Data records:
# # # # #

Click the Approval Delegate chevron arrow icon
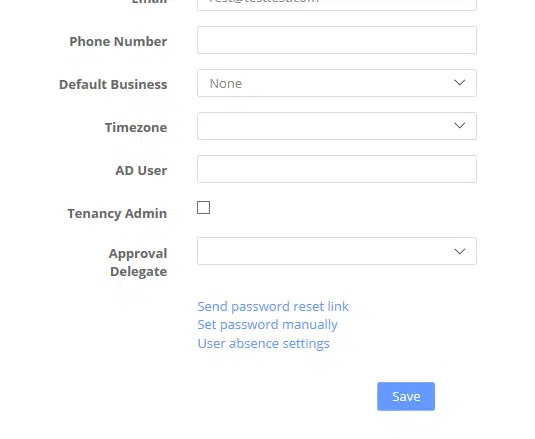The image size is (535, 439). click(x=460, y=252)
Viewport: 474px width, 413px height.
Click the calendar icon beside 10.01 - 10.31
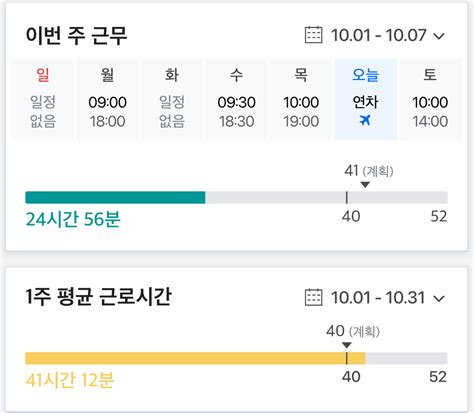[313, 297]
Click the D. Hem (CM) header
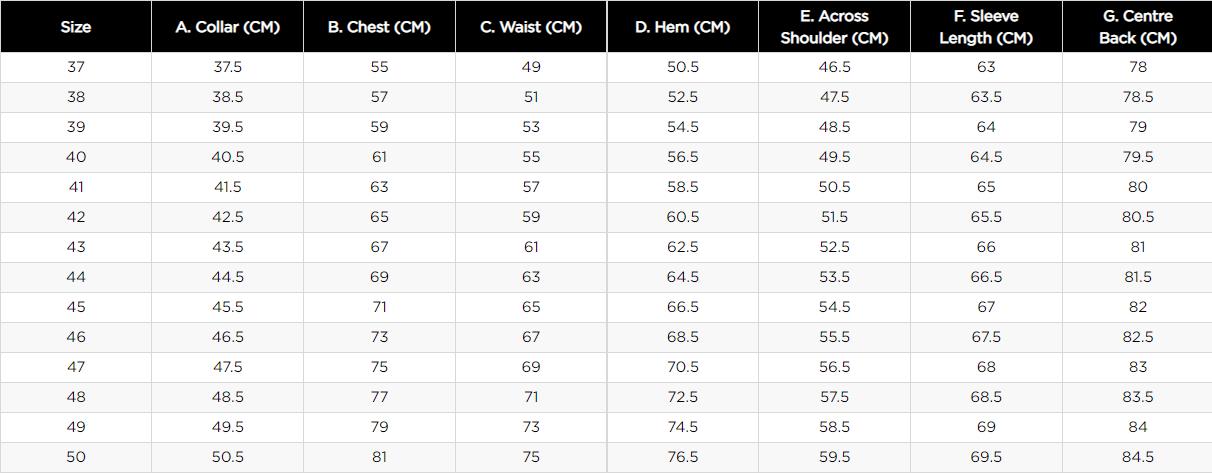 pos(683,27)
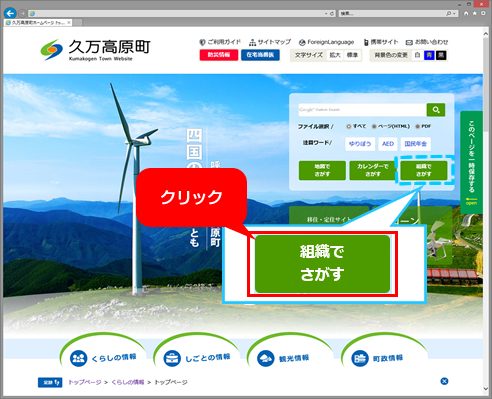Screen dimensions: 492x399
Task: Open the 町政情報 category icon
Action: coord(360,358)
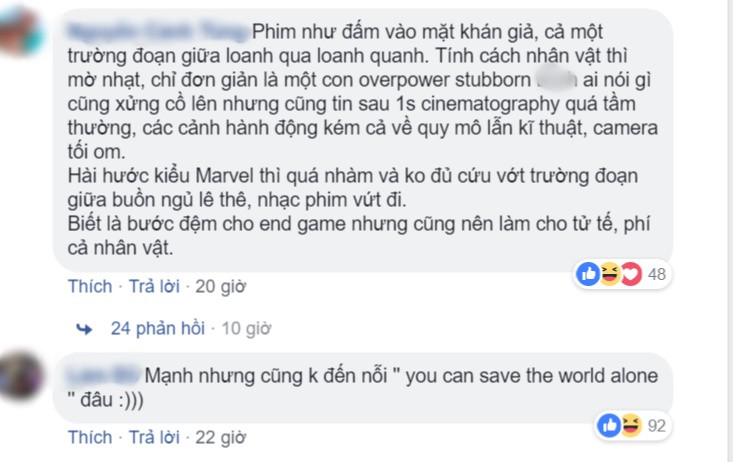View the 92 reactions count list

(657, 426)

# # # # #

Write out every line above exactly, minus images.

Click the Approval Delegate chevron arrow icon
The image size is (535, 439). click(x=460, y=252)
Viewport: 474px width, 413px height.
Click the calendar icon beside 10.01 - 10.31
[313, 297]
Click the D. Hem (CM) header
 pos(683,27)
Screen dimensions: 492x399
Task: Open the 町政情報 category icon
Action: coord(360,358)
View the 92 reactions count list

(657, 426)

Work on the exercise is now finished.